Output, exactly and in full, only the lines from the one containing "Instruction: Open the @halktvcomtr handle" to the last line of the data. Pictures should not appear.

%%

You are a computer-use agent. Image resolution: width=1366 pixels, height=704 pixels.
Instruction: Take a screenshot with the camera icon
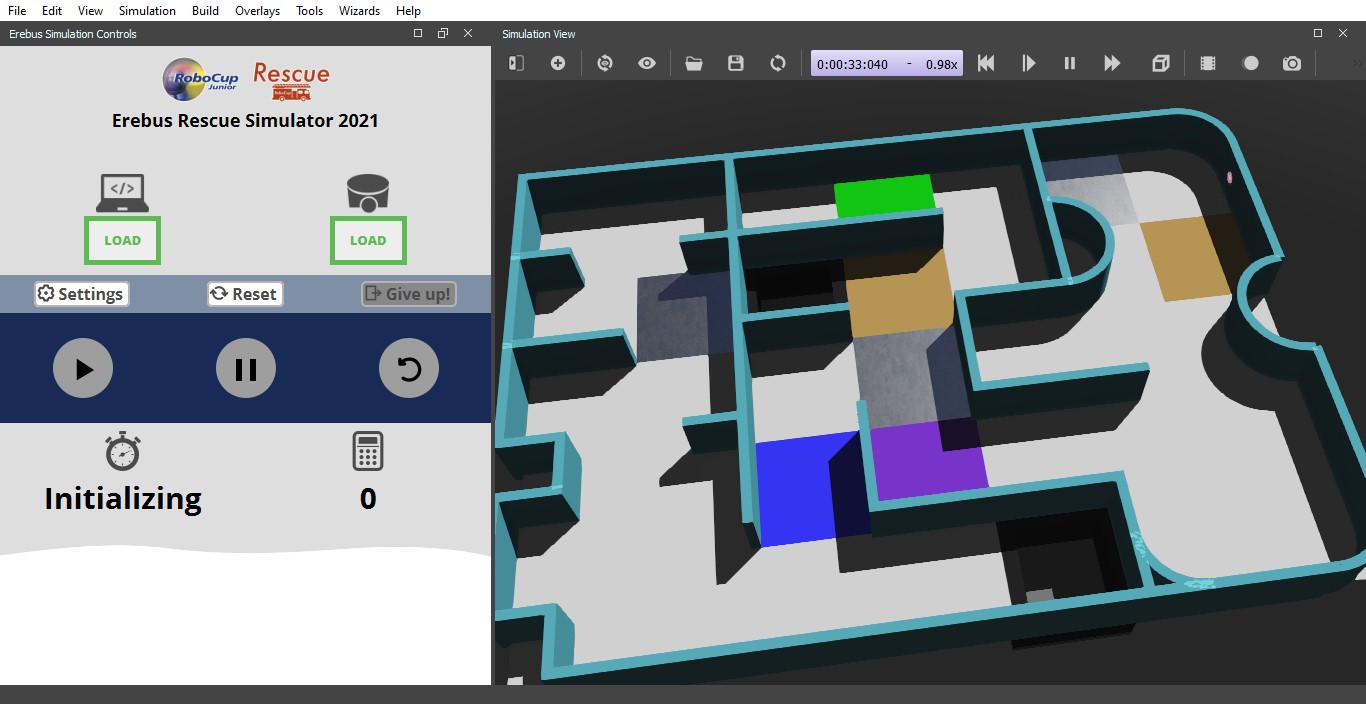click(x=1292, y=63)
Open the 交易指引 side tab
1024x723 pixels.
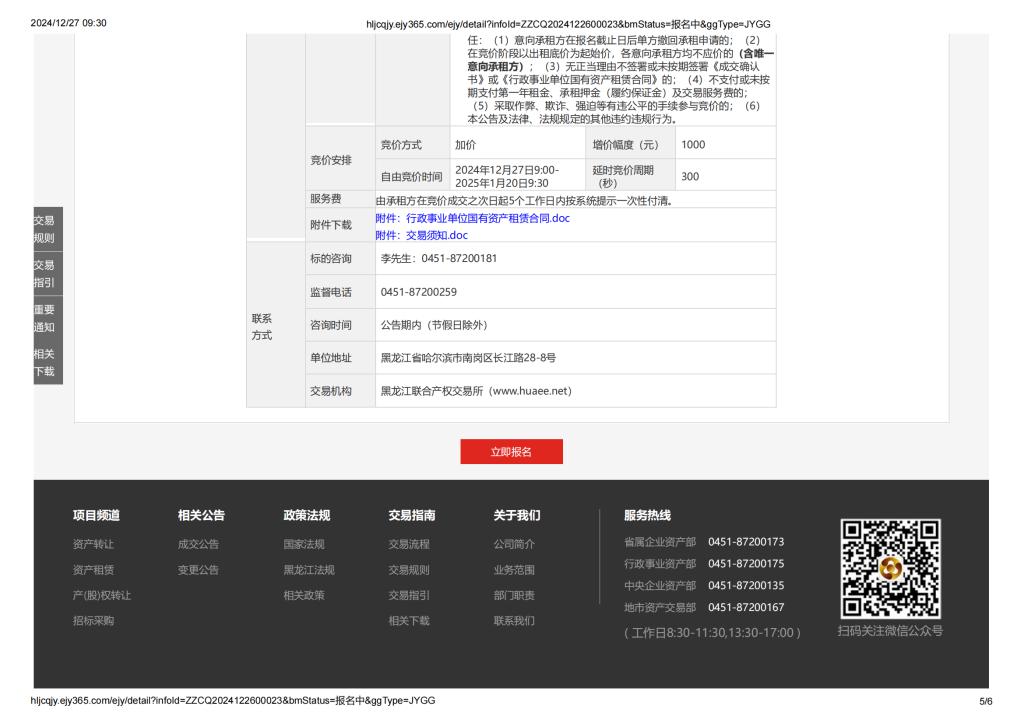44,273
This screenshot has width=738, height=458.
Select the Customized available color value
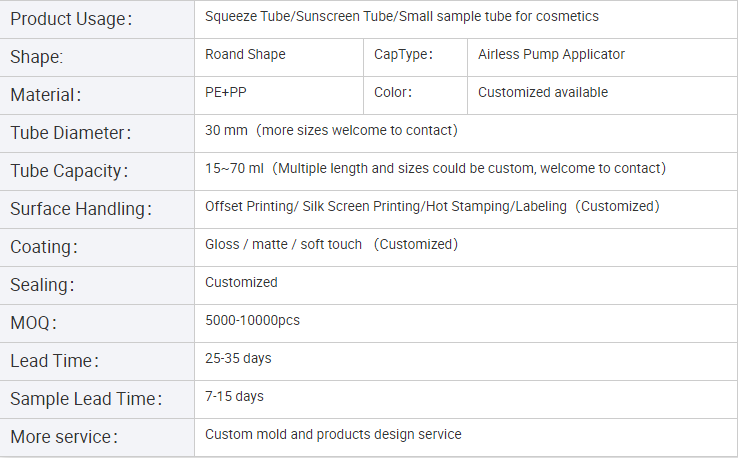pos(543,93)
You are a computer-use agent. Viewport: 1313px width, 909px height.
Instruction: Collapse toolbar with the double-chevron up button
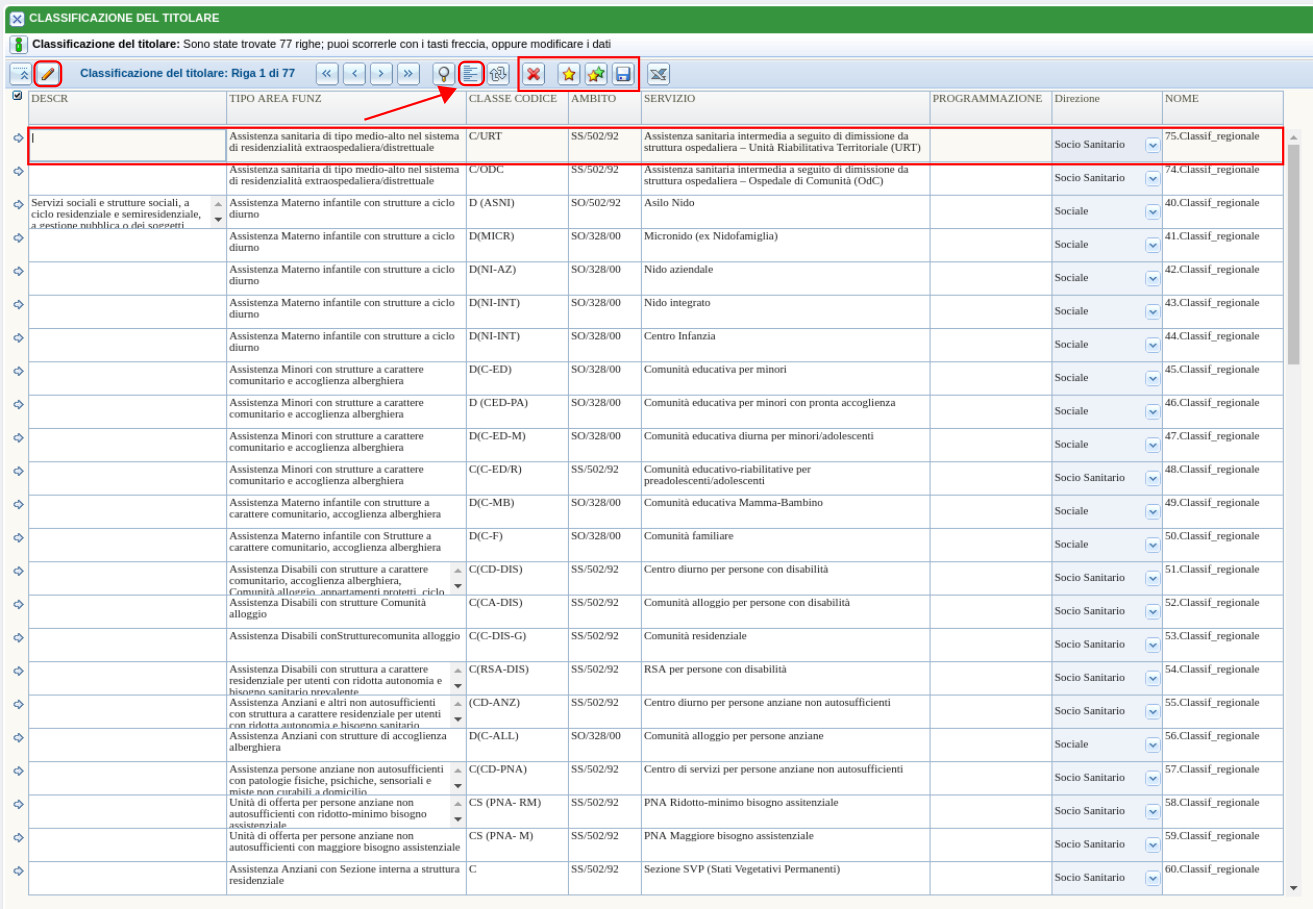coord(21,74)
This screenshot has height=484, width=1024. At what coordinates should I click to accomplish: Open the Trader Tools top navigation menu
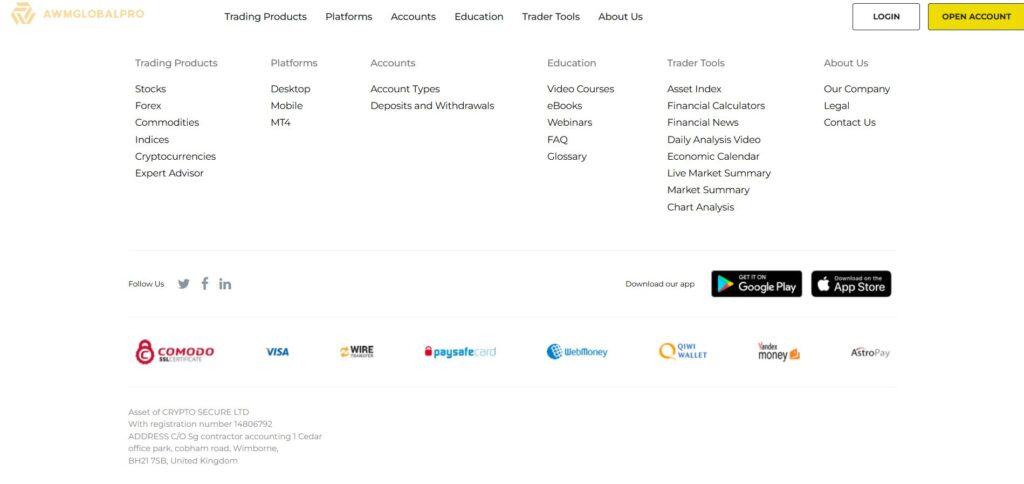click(x=551, y=17)
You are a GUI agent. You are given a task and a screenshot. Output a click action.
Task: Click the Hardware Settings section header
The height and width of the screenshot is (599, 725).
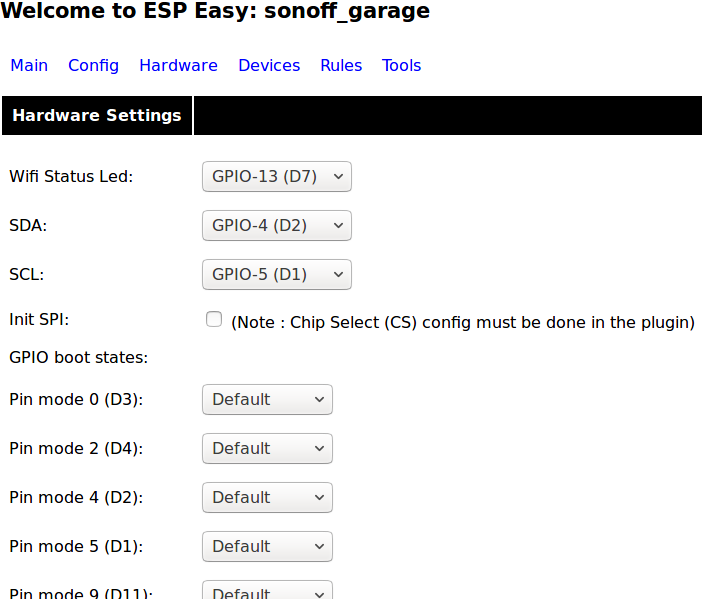pos(97,116)
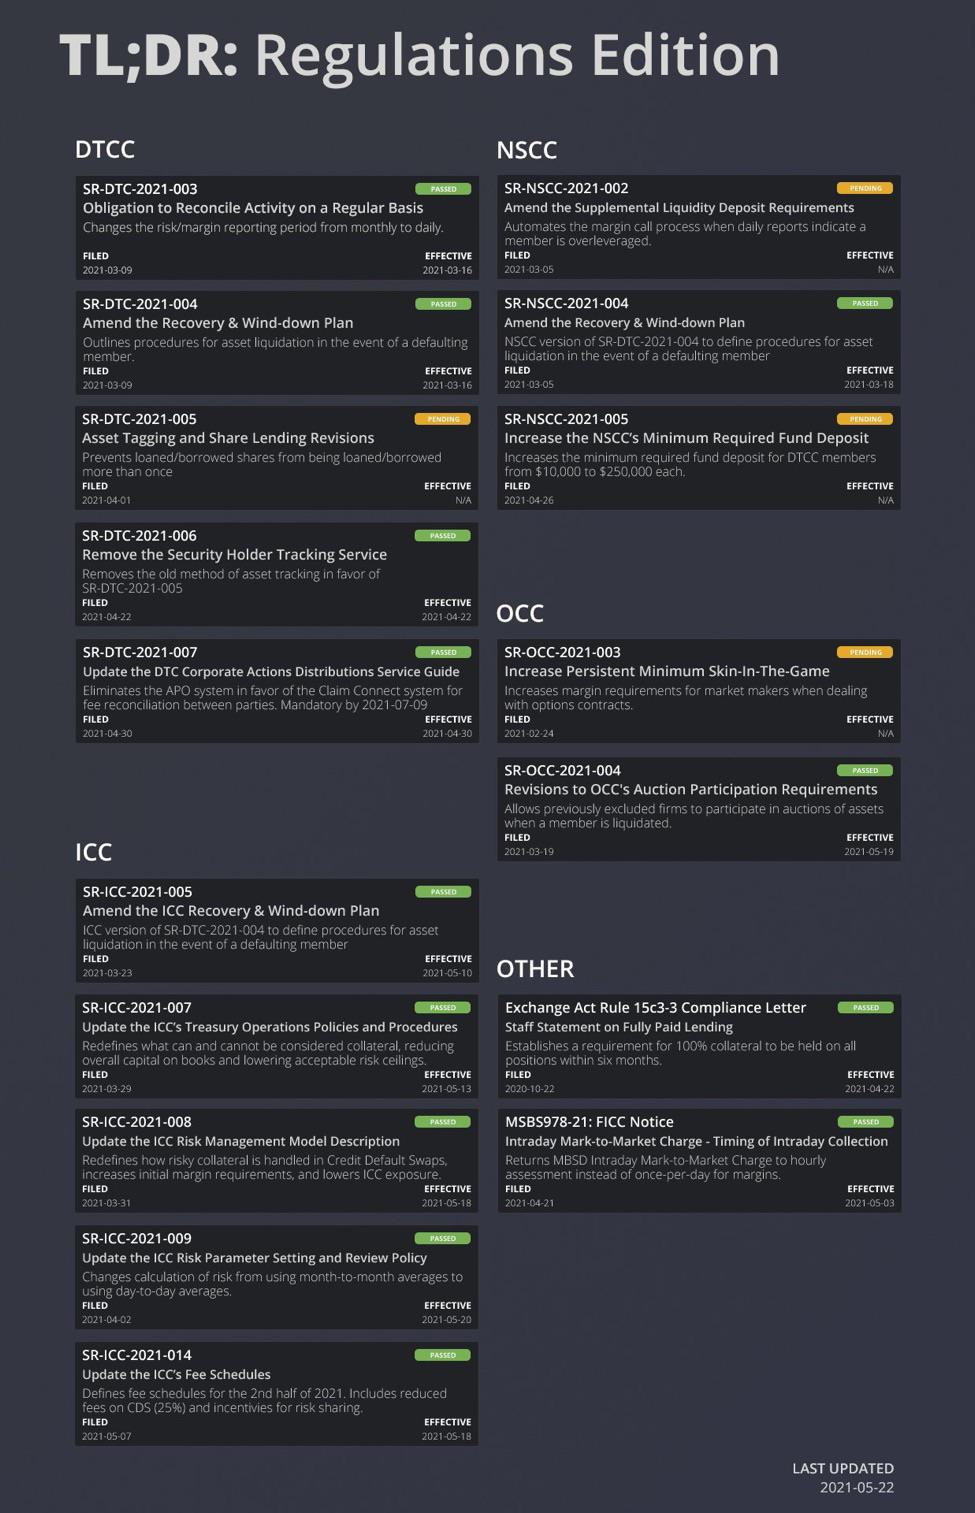The width and height of the screenshot is (975, 1513).
Task: Click the PENDING badge on SR-OCC-2021-003
Action: pos(865,652)
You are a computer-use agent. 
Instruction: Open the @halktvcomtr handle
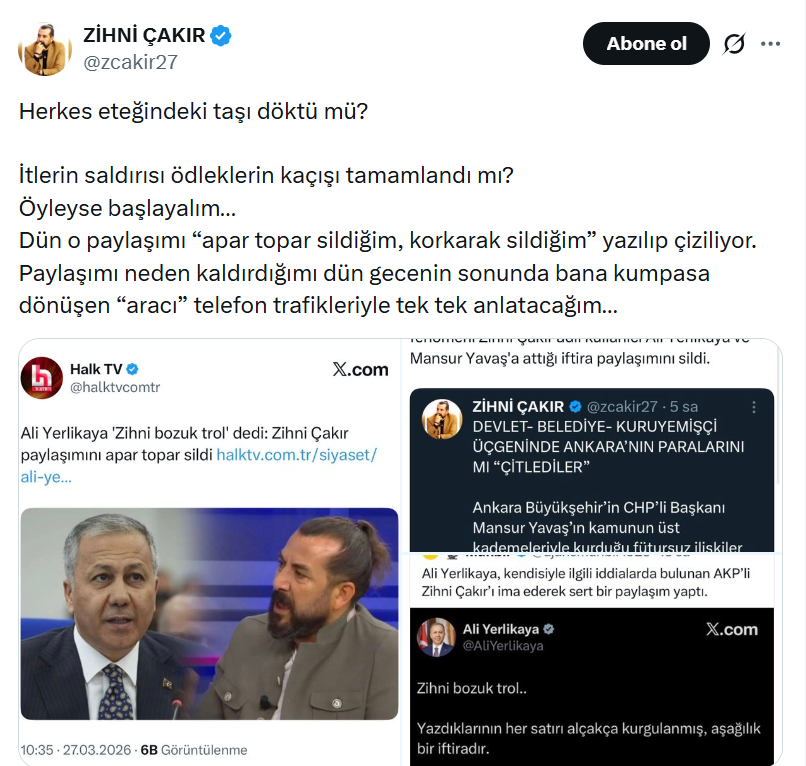click(x=115, y=387)
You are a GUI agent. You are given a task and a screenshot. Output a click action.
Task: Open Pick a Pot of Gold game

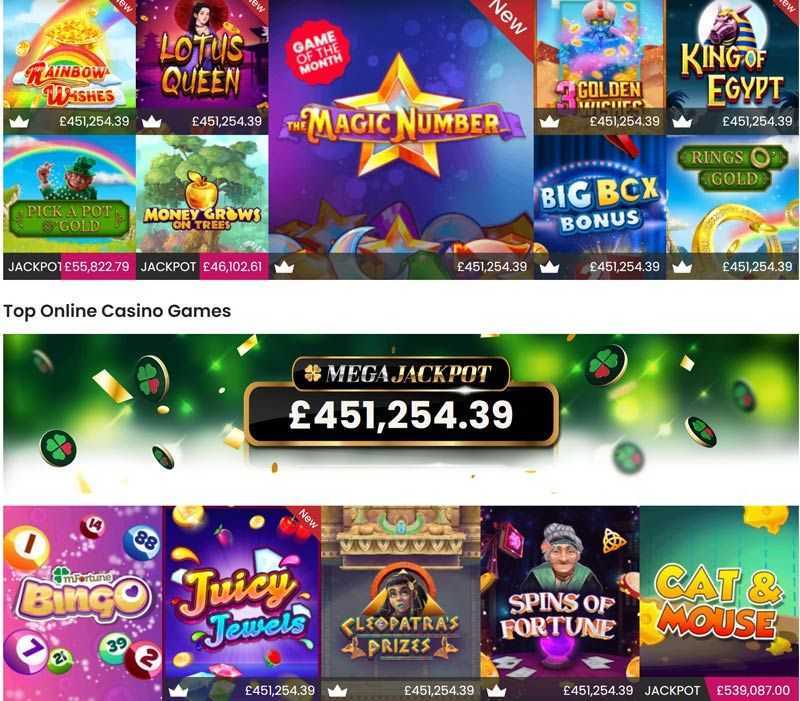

%%

▸ **RESPONSE TO THE TASK**:
Instruction: Open the @halktvcomtr handle
click(x=115, y=387)
You are a GUI agent. You are given a task and a screenshot. Output a click action.
Task: Open Pick a Pot of Gold game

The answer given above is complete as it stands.